TASK DIRECTIONS:
Could you copy out the data below, word for word, from the line containing "Je suis intéressé (140, 1612)" through the line containing "English (267, 101)", leaving out the pictures?

INFORMATION PROVIDED:
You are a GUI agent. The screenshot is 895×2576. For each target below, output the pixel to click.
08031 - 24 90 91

--

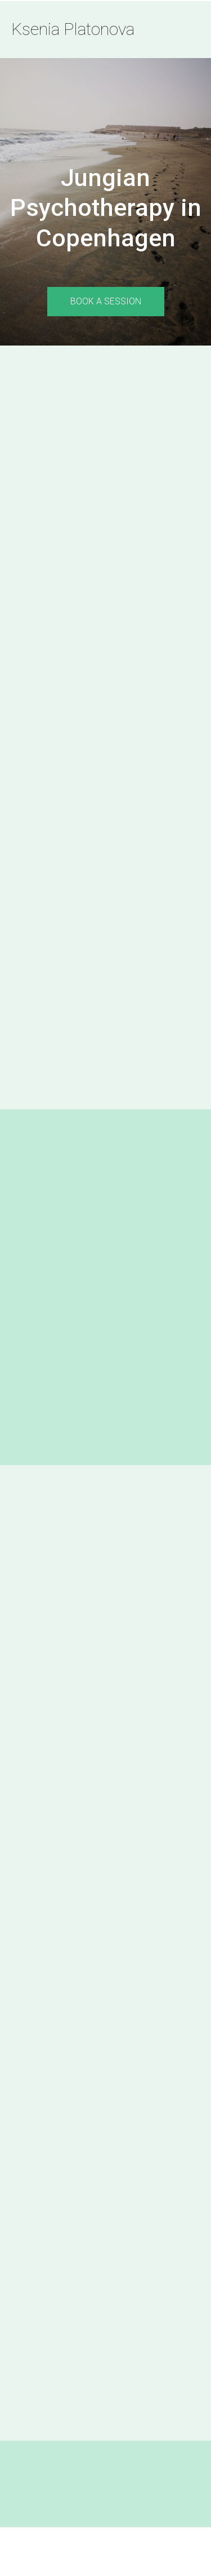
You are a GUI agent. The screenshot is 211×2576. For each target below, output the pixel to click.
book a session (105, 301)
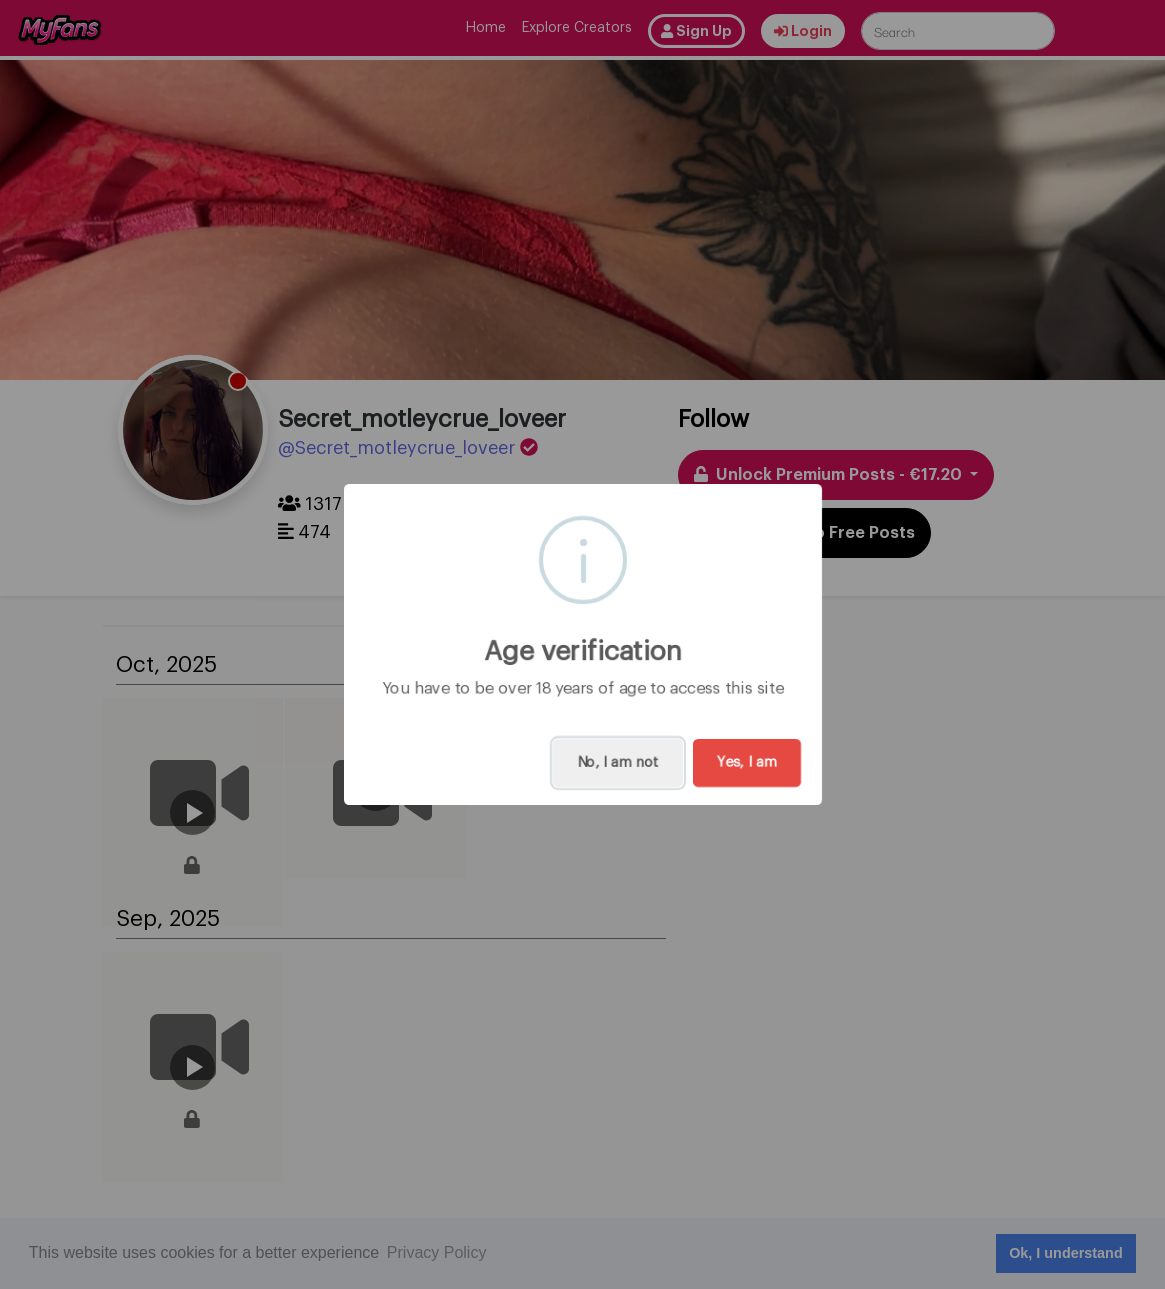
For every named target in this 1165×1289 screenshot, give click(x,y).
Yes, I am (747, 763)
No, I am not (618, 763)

--

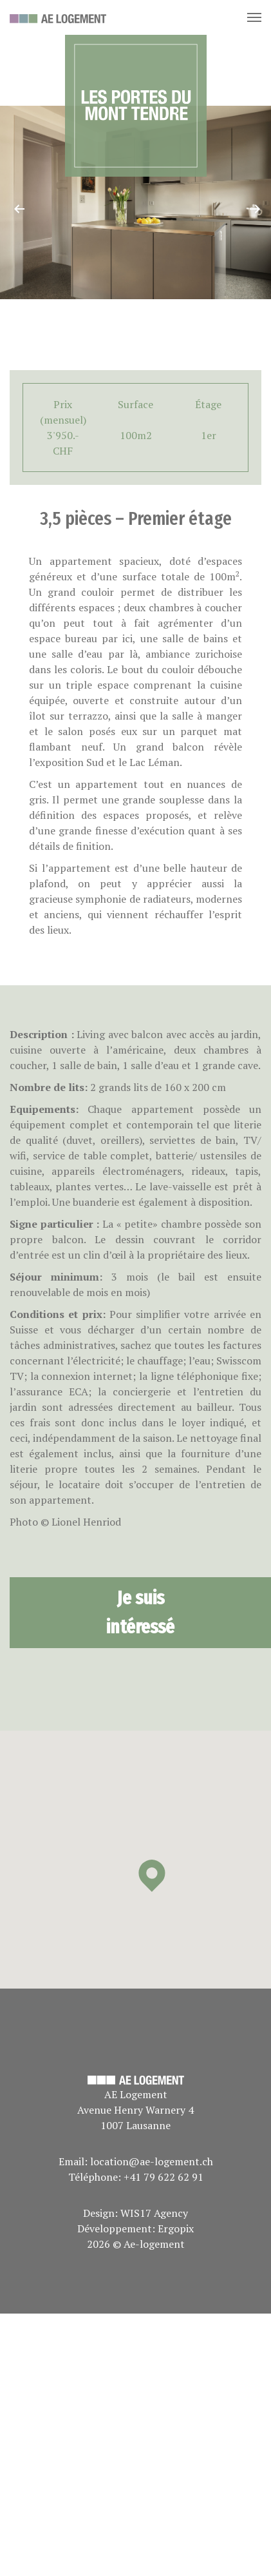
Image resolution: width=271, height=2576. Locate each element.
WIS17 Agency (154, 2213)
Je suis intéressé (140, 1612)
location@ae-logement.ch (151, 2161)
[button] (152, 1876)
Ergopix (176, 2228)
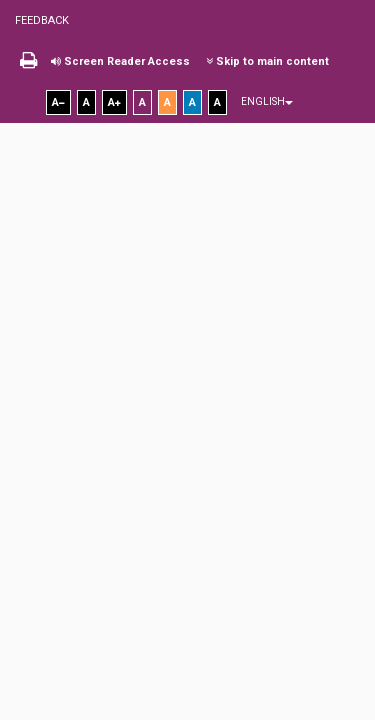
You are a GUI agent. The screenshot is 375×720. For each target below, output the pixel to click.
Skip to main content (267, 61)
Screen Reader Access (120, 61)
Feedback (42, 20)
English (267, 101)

EXERCISE RESPONSE:
Je suis intéressé (140, 1612)
location@ae-logement.ch (151, 2161)
[button] (152, 1876)
Ergopix (176, 2228)
You are a GUI agent. The screenshot is 375×720. For each target below, output the pixel to click.
Skip to main content (267, 61)
Screen Reader Access (120, 61)
Feedback (42, 20)
English (267, 101)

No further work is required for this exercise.